*WHAT YOU SHOULD DO*.
The answer must be an exact copy of the lines from the one with "At what coordinates" through the final line of the records below, with no pictures.

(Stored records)
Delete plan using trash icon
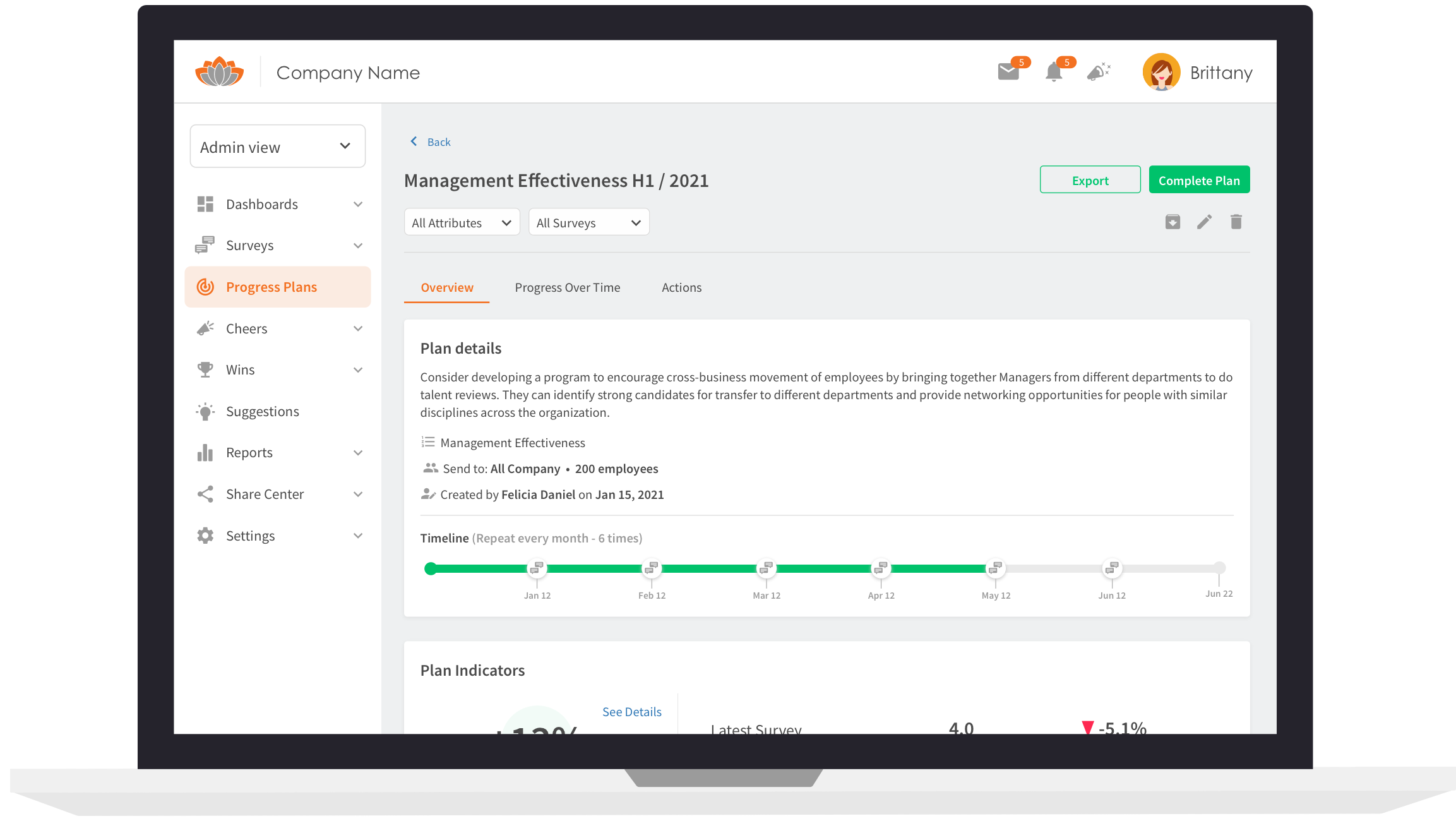pos(1236,222)
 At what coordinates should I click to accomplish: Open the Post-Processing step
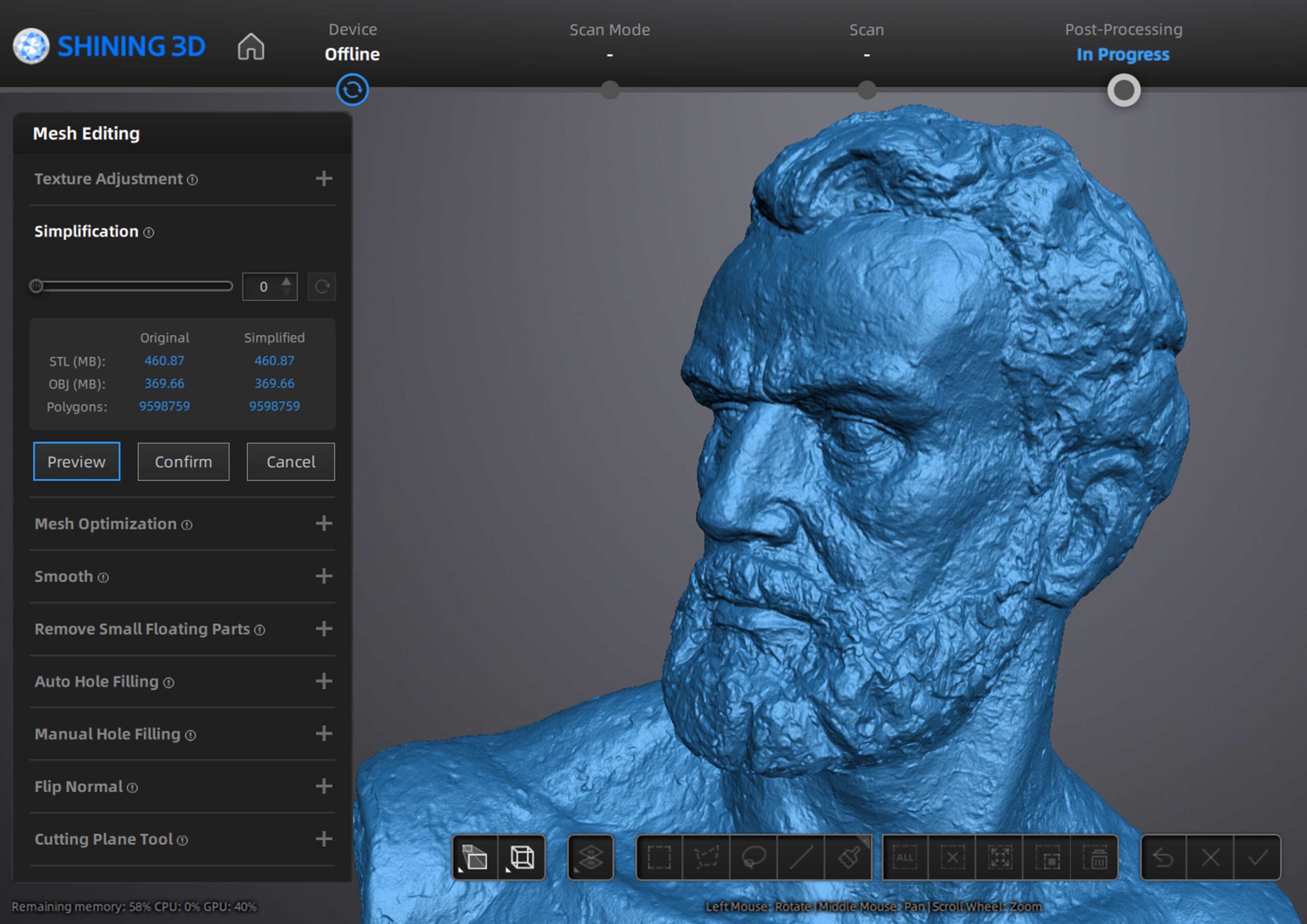coord(1123,90)
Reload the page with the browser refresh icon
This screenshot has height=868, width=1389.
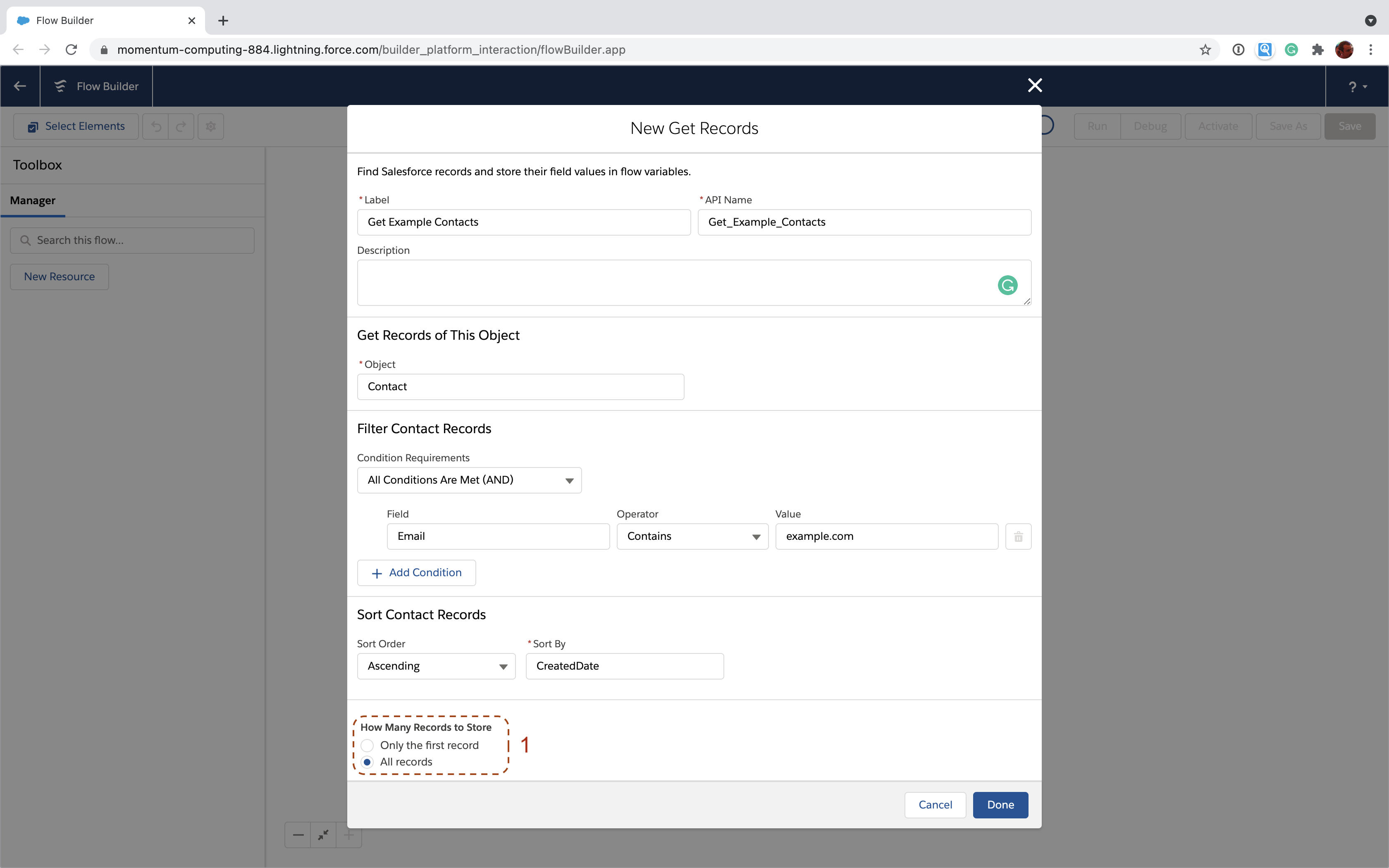pos(71,50)
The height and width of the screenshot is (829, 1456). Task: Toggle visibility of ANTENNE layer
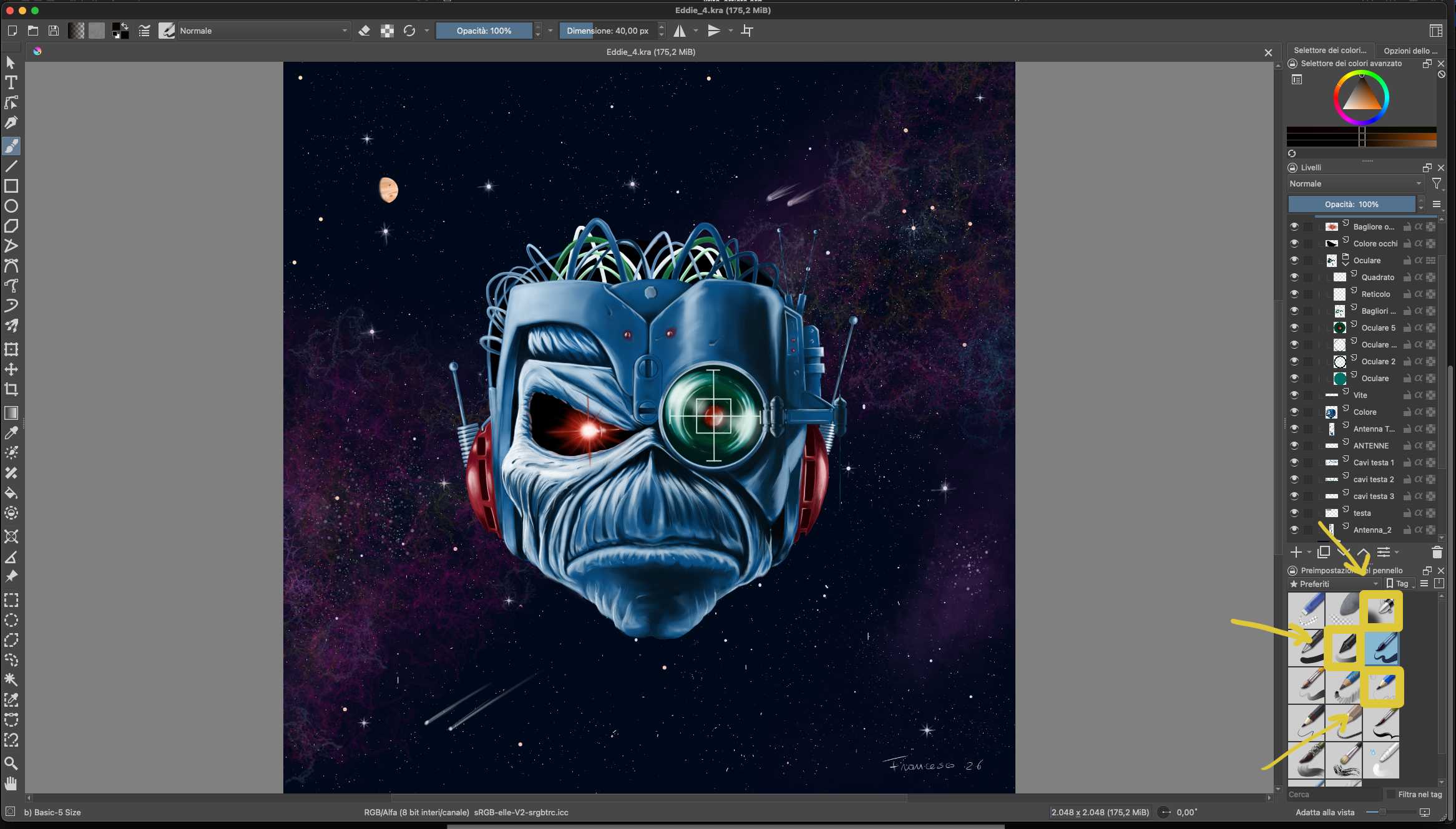(x=1294, y=445)
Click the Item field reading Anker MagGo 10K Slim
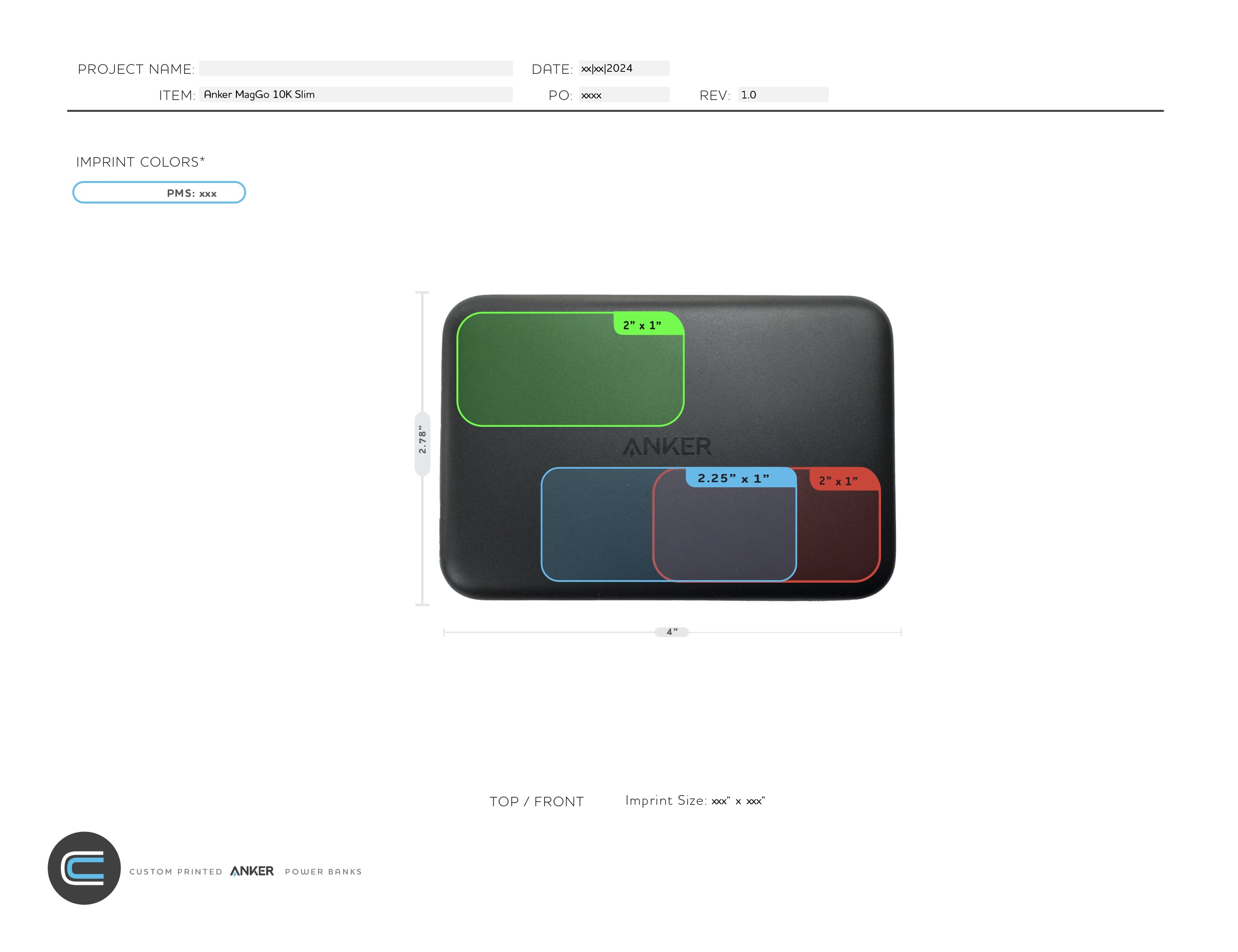 point(355,94)
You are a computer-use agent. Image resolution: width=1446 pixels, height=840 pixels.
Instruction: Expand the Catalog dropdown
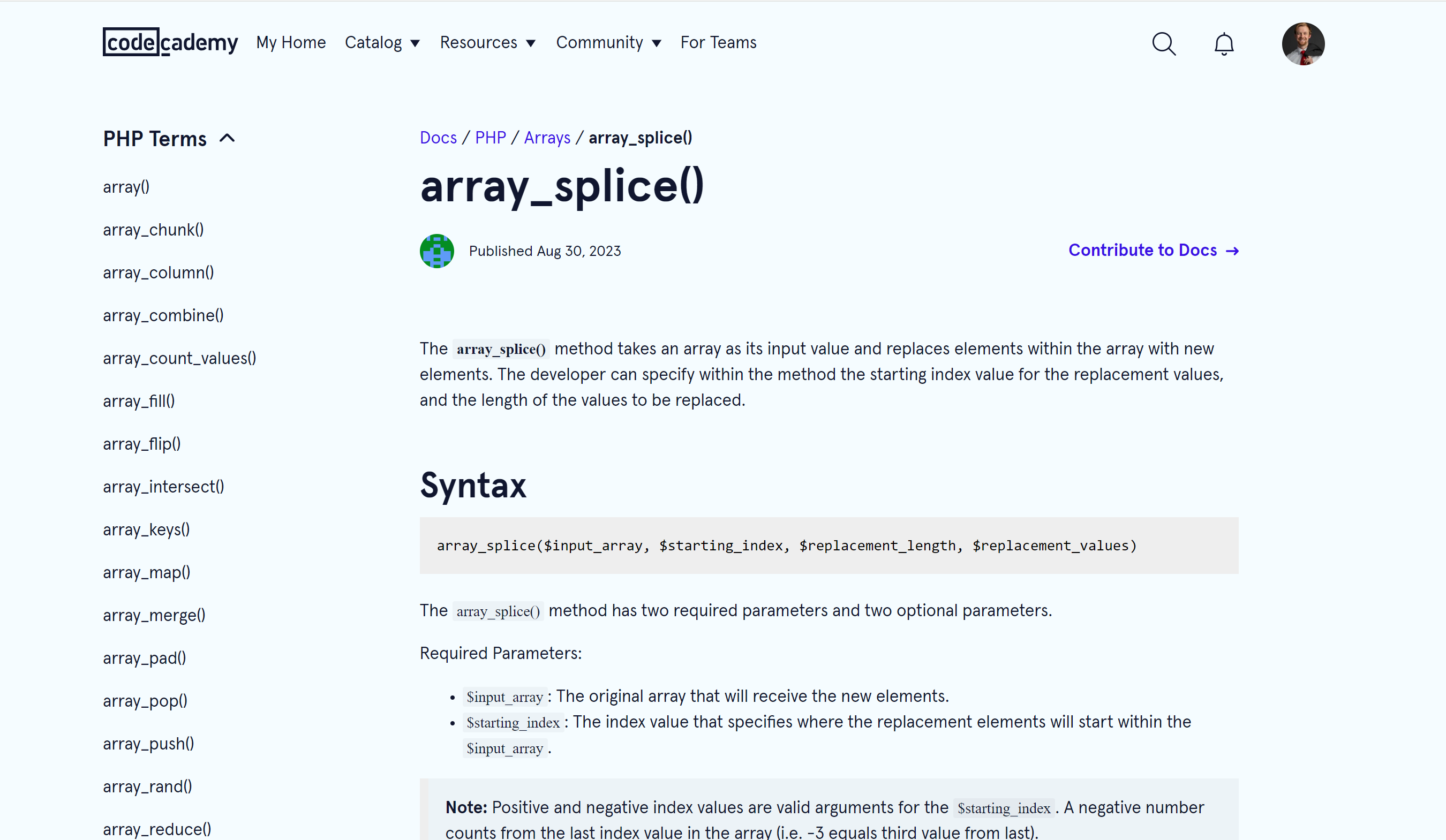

*TASK ANSWER*.
 At what coordinates should I click to accomplish: Open the Post-Processing step
coord(1123,90)
Reload the page with the browser refresh icon
This screenshot has height=868, width=1389.
pos(71,50)
The height and width of the screenshot is (829, 1456). Task: Toggle visibility of ANTENNE layer
(x=1294, y=445)
Click the Item field reading Anker MagGo 10K Slim
 point(355,94)
You are a computer-use agent. Image resolution: width=1446 pixels, height=840 pixels.
Instruction: Expand the Catalog dropdown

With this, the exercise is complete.